* _SELECTED TEXT_

★ ★ ★ ★

Buckley v. Commissioner

Citation68 T.C.M. 754
Decision Date26 September 1994
Docket NumberDocket No. 24934-91.
PartiesCharlton H. Buckley and Susan S. Buckley v. Commissioner.
CourtUnited States Tax Court

CHIECHI, Judge:

Respondent determined the following deficiencies in, additions to, and increased interest on petitioners' Federal income tax:

                Increased
                                                                       Additions to Tax                    Interest
                                                      ----------------------------------------------       ---------
                                                       Section          Section       Section    Section    Section
                Year                   Deficiency   6653(a)(1)(A)1 6653(a)(1)(B)    6653(a)    6659(a)    6621(c)
                1987 ...............   $185,155        $9,258              *            --      $ 55,545       **
                1988 ...............    608,648          --                --        $30,432     182,594       **
                * 50 percent of the interest due on the portion of the underpayment attributable to negligence. Respondent determined
                that the entire underpayment was attributable to negligence
                ** Interest at 120 percent of the underpayment rate provided by sec. 6621 on the portion of the deficiency constituting
                a substantial underpayment attributable to tax-motivated transactions. Respondent determined that the entire
                underpayment was attributable to tax-motivated transactions
                

As an alternative to her determination with respect to the additions to tax imposed by section 6659(a), respondent determined that petitioners are liable for the addition to tax imposed by section 6661(a) for a substantial understatement of income tax for each of the years at issue.

The issues remaining for decision are:2

1. Are petitioners entitled to amortize the amounts allocated by Henry Broadcasting Company (Henry), an S corporation wholly owned by petitioner Charlton H. Buckley (Mr. Buckley), to radio broadcast formats (formats) that were among the assets of certain radio stations (stations) it acquired? We hold that they are to the extent stated herein.

2. Are petitioners entitled to amortize the amount allocated by Henry to a studio lease (studio lease) that was among the assets of certain stations it acquired? We hold that they are to the extent stated herein.

3. Are petitioners entitled to amortize the amounts allocated by Henry to transmitter leases that were among the assets of certain stations it acquired? We hold that they are to the extent stated herein.

4. Are petitioners entitled to amortize the amounts allocated by Henry to two covenants not to compete that it entered into with the sellers of certain stations it acquired? We hold that they are to the extent stated herein.

5. Are petitioners liable for the additions to tax for negligence for each of the years at issue? We hold that they are to the extent stated herein.

6. Are petitioners liable for the addition to tax for a valuation overstatement for each of the years at issue? We hold that they are to the extent stated herein.

7. To the extent that respondent's determination with respect to the addition to tax for a valuation overstatement for each year at issue is not sustained, are petitioners liable for the addition to tax for a substantial understatement of income tax for each such year? We hold that they are not.

★ ★ ★ ★

In the Buckley v. Commissioner opinion, what kind of corporation is Henry Broadcasting Company, and who owns it?

★ ★ ★ ★

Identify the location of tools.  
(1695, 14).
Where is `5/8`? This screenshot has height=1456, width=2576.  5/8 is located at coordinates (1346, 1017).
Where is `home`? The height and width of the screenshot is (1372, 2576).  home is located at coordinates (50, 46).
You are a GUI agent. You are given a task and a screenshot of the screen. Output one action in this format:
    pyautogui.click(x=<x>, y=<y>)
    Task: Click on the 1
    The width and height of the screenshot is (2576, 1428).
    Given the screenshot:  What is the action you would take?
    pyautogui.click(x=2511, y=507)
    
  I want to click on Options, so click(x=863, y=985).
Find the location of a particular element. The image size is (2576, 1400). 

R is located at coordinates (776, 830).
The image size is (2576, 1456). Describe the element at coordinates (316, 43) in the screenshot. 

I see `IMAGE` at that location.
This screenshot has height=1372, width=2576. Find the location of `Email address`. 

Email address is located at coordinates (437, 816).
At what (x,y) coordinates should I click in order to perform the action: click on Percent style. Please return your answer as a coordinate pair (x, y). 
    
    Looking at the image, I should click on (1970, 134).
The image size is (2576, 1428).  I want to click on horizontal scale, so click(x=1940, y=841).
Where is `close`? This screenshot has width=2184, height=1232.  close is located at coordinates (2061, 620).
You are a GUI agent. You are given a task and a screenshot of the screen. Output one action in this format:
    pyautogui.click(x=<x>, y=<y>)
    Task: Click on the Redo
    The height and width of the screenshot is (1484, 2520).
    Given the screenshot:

★ ★ ★ ★

* _RESULT OF THIS TASK_
It is an S corporation wholly owned by petitioner Charlton H. Buckley.